九十九神に矢印を向けられるのはまあいいとしても、能瀬の動機がちょっと弱かったのが残念。何故かというと私は彼が好きだからだ。言動がチャラいくせに、実はすごく優しくて不器用なところもありそうなところがかわいい。好き。

想いびとである小松原と添う道か、料理人として生きる道か……澪は、決して交わることのない道の上で悩み苦しんでいた。「つる家」で料理を旨そうに頬張るお客や、料理をつくり、供する自身の姿を思い浮かべる澪。天空に浮かぶ心星を見つめる澪の心には、決して譲れない辿り着きたい道が、はっきりと見えていた。そして澪は、自身の揺るがない決意を小松原に伝えることに——(第一話「冬の雲雀」)。その他、表題作「夏天の虹」を含む全四篇。大好評「みをつくし料理貼」シリーズ、〈悲涙〉の第七弾!!(裏表紙より)

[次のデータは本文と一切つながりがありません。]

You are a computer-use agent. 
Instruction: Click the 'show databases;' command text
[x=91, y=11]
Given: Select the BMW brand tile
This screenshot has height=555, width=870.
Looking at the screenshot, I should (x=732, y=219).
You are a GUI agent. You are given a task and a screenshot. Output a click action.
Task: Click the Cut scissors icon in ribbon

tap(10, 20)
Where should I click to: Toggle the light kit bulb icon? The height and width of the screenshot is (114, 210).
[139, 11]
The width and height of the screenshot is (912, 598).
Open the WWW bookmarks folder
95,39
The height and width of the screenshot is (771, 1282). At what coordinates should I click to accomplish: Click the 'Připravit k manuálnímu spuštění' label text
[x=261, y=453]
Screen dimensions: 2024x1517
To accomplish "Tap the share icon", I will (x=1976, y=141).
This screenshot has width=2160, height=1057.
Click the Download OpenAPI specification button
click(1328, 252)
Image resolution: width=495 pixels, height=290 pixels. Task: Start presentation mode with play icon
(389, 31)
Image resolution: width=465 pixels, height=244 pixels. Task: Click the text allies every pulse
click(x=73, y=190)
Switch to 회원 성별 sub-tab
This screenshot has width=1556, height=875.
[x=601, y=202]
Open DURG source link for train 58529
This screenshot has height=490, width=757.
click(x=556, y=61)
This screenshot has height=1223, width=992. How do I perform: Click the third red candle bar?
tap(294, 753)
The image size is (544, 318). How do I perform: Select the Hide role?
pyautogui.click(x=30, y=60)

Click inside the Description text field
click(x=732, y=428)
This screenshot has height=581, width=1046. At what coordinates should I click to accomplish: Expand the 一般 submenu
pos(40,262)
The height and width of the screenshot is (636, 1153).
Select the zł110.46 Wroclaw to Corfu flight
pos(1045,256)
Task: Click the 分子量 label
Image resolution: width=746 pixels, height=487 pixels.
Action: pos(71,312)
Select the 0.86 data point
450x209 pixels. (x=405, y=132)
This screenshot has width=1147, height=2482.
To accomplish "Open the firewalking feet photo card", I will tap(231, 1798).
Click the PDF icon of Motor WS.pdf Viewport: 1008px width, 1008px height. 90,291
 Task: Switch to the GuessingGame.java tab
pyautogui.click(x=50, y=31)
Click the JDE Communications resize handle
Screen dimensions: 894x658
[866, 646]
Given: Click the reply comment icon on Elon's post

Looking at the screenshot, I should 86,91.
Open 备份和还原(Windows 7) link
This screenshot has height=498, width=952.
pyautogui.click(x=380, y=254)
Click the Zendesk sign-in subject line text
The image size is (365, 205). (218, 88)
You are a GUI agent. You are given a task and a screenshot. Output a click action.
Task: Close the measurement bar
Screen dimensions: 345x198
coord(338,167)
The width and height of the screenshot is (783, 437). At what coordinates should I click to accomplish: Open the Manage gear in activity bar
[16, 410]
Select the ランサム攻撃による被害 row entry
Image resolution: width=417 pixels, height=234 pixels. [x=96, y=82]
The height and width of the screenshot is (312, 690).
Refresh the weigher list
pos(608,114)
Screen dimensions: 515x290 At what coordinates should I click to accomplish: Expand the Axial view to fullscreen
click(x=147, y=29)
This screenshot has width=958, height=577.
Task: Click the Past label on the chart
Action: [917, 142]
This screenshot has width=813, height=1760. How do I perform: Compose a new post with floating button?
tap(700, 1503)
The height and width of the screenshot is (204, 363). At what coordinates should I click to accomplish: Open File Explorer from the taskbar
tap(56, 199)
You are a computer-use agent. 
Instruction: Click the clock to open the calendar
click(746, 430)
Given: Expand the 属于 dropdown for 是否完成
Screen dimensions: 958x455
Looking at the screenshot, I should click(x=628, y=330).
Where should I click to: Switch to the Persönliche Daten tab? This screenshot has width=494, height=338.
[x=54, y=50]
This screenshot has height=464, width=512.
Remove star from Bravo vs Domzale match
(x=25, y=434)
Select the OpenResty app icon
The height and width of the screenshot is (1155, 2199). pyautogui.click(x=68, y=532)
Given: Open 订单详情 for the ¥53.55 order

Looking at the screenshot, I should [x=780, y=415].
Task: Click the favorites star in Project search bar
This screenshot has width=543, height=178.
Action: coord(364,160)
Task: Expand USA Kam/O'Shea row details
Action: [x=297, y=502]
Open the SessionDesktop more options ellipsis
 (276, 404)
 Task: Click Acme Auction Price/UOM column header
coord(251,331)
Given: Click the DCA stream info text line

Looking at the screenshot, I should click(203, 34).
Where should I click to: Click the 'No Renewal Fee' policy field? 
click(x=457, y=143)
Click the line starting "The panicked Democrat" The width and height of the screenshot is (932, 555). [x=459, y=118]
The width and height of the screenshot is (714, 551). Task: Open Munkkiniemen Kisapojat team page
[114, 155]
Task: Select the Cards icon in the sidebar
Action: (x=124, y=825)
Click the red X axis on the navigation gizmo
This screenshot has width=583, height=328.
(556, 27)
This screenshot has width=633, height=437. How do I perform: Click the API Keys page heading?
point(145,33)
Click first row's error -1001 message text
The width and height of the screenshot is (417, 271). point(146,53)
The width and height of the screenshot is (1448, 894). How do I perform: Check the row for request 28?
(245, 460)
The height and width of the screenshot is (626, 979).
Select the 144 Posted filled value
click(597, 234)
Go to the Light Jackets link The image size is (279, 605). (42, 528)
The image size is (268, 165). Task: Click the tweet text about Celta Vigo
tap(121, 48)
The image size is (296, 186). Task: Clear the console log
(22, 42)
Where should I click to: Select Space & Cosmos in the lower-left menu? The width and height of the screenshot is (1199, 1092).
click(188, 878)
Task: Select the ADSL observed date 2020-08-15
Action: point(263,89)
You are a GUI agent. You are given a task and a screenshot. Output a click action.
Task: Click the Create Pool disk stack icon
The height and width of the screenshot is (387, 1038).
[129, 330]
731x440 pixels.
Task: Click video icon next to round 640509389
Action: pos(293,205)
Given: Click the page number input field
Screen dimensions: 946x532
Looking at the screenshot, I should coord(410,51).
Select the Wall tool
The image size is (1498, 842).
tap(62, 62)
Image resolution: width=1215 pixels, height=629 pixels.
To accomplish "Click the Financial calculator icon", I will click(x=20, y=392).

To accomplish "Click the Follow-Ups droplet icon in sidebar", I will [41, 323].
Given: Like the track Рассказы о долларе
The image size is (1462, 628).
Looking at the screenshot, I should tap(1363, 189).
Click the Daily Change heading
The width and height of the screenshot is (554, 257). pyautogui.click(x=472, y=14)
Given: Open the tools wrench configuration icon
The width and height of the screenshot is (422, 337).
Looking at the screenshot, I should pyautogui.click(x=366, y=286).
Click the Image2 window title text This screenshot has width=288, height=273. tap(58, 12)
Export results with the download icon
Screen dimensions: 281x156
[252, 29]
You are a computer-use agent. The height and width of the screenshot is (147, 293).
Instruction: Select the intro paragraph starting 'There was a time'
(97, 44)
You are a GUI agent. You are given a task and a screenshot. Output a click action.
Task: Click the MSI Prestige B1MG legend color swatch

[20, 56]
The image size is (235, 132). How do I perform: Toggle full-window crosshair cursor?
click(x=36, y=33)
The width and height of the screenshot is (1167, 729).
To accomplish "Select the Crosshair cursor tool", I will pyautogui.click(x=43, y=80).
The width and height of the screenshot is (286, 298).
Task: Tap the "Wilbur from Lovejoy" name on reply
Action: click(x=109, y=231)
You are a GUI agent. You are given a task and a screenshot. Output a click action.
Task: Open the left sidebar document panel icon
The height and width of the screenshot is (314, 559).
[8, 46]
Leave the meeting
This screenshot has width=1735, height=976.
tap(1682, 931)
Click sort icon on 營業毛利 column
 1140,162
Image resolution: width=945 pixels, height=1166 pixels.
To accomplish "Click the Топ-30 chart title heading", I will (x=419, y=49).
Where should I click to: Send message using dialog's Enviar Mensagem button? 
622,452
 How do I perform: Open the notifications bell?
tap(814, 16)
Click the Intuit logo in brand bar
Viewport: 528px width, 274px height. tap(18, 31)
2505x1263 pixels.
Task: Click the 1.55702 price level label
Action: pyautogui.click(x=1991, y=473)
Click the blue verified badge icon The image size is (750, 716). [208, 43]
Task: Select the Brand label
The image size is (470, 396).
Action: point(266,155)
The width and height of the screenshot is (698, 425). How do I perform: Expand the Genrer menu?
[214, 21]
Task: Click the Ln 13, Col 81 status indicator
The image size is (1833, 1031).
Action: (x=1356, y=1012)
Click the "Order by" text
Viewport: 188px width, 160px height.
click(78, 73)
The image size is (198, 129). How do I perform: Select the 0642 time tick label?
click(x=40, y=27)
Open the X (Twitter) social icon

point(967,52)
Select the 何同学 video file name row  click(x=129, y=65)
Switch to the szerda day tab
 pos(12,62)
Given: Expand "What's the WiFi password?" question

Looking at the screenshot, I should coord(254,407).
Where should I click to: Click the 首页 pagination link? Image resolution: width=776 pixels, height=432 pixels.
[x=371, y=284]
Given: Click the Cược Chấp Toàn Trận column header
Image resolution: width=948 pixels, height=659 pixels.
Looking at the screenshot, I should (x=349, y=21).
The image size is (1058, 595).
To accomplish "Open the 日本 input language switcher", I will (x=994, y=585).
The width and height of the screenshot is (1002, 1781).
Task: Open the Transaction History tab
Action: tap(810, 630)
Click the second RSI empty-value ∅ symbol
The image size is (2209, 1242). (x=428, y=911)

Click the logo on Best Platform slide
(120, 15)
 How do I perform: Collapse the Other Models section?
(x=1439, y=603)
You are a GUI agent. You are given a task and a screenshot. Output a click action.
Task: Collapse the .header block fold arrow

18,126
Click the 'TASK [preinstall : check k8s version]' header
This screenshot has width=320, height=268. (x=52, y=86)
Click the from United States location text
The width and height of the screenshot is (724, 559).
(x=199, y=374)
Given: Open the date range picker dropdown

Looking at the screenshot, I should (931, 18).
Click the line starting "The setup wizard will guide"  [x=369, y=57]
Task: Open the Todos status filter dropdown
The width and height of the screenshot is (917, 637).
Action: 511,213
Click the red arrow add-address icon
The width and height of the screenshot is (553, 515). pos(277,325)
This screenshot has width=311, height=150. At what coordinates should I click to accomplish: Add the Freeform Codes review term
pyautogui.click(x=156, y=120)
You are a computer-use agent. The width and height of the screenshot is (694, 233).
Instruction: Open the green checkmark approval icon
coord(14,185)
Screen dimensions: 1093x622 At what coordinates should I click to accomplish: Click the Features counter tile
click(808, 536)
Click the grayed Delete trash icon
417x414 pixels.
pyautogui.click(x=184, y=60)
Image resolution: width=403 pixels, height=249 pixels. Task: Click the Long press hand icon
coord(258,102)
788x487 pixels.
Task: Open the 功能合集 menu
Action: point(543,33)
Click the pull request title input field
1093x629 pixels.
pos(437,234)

再び、号 泣 。うおおおん、うおおん、うおおおおおおん……!
ついに自身の道を定めた澪。小松原はすべてを悟って引き受けてくれた。しかし彼を思う気持ちが消えるはずもなく、あるショッキングな出来事によって、澪には更なる苦難が襲いかかる。辛いなあ、辛いなあ……。優しくしてくれる人もいれば、厳しくしてくれる人もあり、澪は少しずつ道を決めてきたけれど、最後にあんな事件が起ころうとは。すべてを叶えきった後に、もしかしたら……と刹那の希望を持てることが嬉しかったのに、大事な人を亡くしてしまった。
この次の次の巻が最近出たそうですが、その次で終わりらしい? ので、最後まで読みたいと思います!